# PROBLEM
Copy every line of the listing below verbatim, with no changes.

Stored listing:
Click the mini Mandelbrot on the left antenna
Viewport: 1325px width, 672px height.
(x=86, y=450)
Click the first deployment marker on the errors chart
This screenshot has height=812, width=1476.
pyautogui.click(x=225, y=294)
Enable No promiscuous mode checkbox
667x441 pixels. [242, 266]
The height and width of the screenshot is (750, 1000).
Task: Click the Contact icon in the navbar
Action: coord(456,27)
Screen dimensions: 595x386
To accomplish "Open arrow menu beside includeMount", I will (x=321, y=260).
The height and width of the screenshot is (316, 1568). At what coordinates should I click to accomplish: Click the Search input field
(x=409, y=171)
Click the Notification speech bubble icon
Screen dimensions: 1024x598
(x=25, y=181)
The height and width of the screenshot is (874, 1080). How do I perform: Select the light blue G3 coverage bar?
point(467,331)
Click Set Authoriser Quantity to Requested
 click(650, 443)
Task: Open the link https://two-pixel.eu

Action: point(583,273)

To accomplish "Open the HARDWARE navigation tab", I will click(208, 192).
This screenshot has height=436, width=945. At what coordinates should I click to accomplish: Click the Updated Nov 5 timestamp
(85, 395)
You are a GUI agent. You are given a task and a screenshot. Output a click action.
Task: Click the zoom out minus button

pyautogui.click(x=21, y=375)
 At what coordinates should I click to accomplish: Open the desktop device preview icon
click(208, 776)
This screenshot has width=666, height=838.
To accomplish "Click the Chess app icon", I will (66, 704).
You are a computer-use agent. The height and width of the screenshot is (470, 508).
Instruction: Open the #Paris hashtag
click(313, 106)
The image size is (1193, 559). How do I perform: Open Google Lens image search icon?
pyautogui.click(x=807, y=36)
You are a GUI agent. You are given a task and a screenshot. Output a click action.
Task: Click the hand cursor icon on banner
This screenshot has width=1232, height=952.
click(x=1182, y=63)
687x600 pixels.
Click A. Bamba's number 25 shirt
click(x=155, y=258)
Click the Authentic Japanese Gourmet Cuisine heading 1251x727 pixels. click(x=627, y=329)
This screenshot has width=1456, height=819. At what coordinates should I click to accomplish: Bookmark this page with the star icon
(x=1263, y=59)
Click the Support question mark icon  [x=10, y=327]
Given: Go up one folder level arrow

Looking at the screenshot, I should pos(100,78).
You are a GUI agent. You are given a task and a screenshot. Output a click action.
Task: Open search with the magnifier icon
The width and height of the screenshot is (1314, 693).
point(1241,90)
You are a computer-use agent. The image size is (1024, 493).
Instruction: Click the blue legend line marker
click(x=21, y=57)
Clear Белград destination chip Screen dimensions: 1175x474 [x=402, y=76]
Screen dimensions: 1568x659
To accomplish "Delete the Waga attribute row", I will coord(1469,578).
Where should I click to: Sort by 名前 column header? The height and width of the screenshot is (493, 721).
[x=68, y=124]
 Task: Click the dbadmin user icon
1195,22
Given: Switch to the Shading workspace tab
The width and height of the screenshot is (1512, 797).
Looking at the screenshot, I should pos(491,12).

# FULL RESPONSE
Click the mini Mandelbrot on the left antenna
Viewport: 1325px width, 672px height.
(x=86, y=450)
Click the first deployment marker on the errors chart
This screenshot has height=812, width=1476.
pyautogui.click(x=225, y=294)
Enable No promiscuous mode checkbox
667x441 pixels. [242, 266]
The height and width of the screenshot is (750, 1000).
Task: Click the Contact icon in the navbar
Action: coord(456,27)
Screen dimensions: 595x386
To accomplish "Open arrow menu beside includeMount", I will (x=321, y=260).
The height and width of the screenshot is (316, 1568). At what coordinates should I click to accomplish: Click the Search input field
(x=409, y=171)
Click the Notification speech bubble icon
Screen dimensions: 1024x598
(x=25, y=181)
The height and width of the screenshot is (874, 1080). How do I perform: Select the light blue G3 coverage bar?
point(467,331)
Click Set Authoriser Quantity to Requested
 click(650, 443)
Task: Open the link https://two-pixel.eu

Action: point(583,273)

To accomplish "Open the HARDWARE navigation tab", I will click(208, 192).
This screenshot has height=436, width=945. At what coordinates should I click to accomplish: Click the Updated Nov 5 timestamp
(85, 395)
You are a GUI agent. You are given a task and a screenshot. Output a click action.
Task: Click the zoom out minus button

pyautogui.click(x=21, y=375)
 At what coordinates should I click to accomplish: Open the desktop device preview icon
click(208, 776)
This screenshot has width=666, height=838.
To accomplish "Click the Chess app icon", I will (66, 704).
You are a computer-use agent. The height and width of the screenshot is (470, 508).
Instruction: Open the #Paris hashtag
click(313, 106)
The image size is (1193, 559). How do I perform: Open Google Lens image search icon?
pyautogui.click(x=807, y=36)
You are a GUI agent. You are given a task and a screenshot. Output a click action.
Task: Click the hand cursor icon on banner
This screenshot has width=1232, height=952.
click(x=1182, y=63)
687x600 pixels.
Click A. Bamba's number 25 shirt
click(x=155, y=258)
Click the Authentic Japanese Gourmet Cuisine heading 1251x727 pixels. click(x=627, y=329)
This screenshot has width=1456, height=819. At what coordinates should I click to accomplish: Bookmark this page with the star icon
(x=1263, y=59)
Click the Support question mark icon  [x=10, y=327]
Given: Go up one folder level arrow

Looking at the screenshot, I should pos(100,78).
You are a GUI agent. You are given a task and a screenshot. Output a click action.
Task: Open search with the magnifier icon
The width and height of the screenshot is (1314, 693).
point(1241,90)
You are a computer-use agent. The image size is (1024, 493).
Instruction: Click the blue legend line marker
click(x=21, y=57)
Clear Белград destination chip Screen dimensions: 1175x474 [x=402, y=76]
Screen dimensions: 1568x659
To accomplish "Delete the Waga attribute row", I will coord(1469,578).
Where should I click to: Sort by 名前 column header? The height and width of the screenshot is (493, 721).
[x=68, y=124]
 Task: Click the dbadmin user icon
1195,22
Given: Switch to the Shading workspace tab
The width and height of the screenshot is (1512, 797).
Looking at the screenshot, I should pos(491,12).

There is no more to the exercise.